На столе лежали груды чертежей, бумаги. Литейщик со страхом поглядывал на всё это и ждал, что скажет инженер.
Аносов усадил мастера рядом.
— Всего будет восемь печей. Дела предстоят немалые! — пояснил он. Но пока очень трудно всё поставить на свое место… Да, трудно…
Он полузакрыл глаза и задумался…
Минуту оба молчали.
— Знаешь, о чем я сейчас думаю? — с мягкой улыбкой обернулся Аносов к Швецову. — Мне кажется, что я словно в заколдованном саду притаился и жду прилета жар-птицы.
Старик понимающе покачал головой.
— Дерзай, Петрович, дерзай, милый! — ласково ободрил он Аносова.
К осени цех и плавильные печи Аносова были построены.

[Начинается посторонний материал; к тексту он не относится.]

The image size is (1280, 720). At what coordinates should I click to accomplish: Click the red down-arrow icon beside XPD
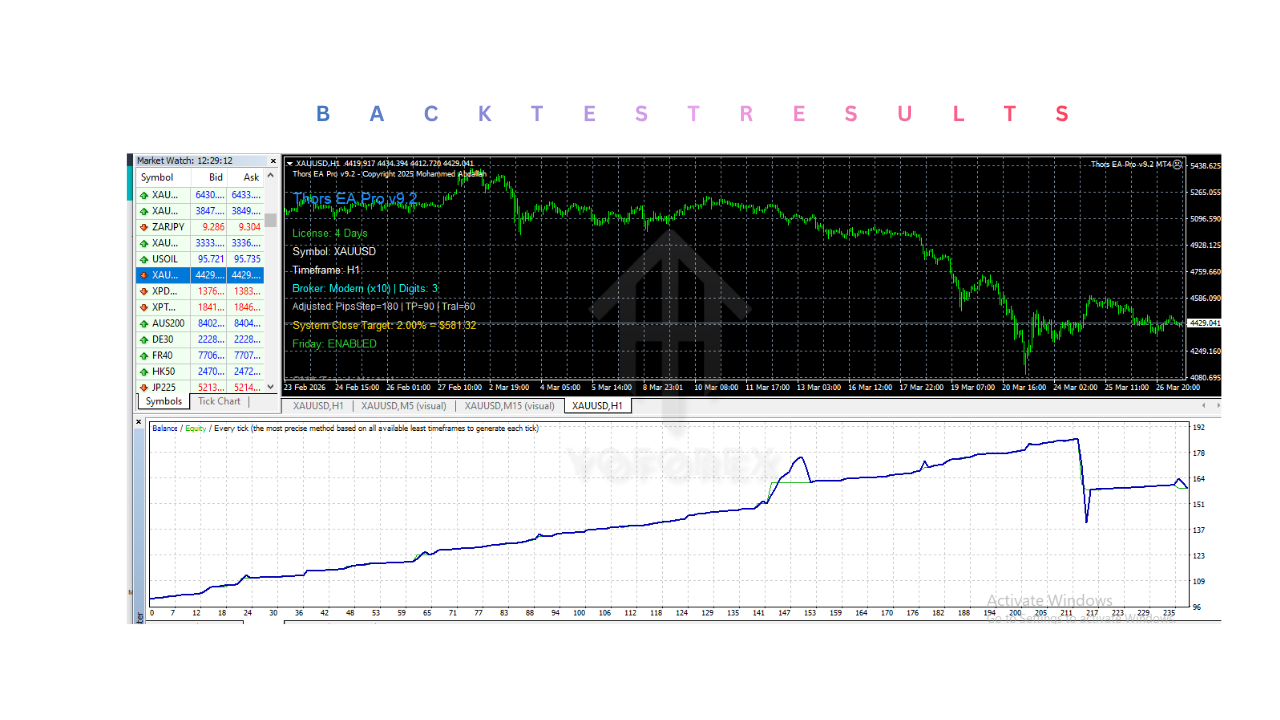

Мастера из Немецкой слободы ходили по небольшому приземистому помещению и придирчиво всё осматривали. Аносов держался спокойно, но в душе его таилась тревога. «Что-то будет? Как сработают печи?» — думал он.
Неожиданно из дома прибежала запыхавшаяся служанка и объявила Павлу Петровичу о рождении сына: Аносов засветился весь, взглянул на вестницу, перевел взор на плавильную печь, с минуту поколебался, а затем взволнованно сказал:
— Ну, беги, поздравь от меня Татьяну Васильевну с крепким дубком. В честь его мы с Николой нынче же изготовим сплав. Добрый сплав!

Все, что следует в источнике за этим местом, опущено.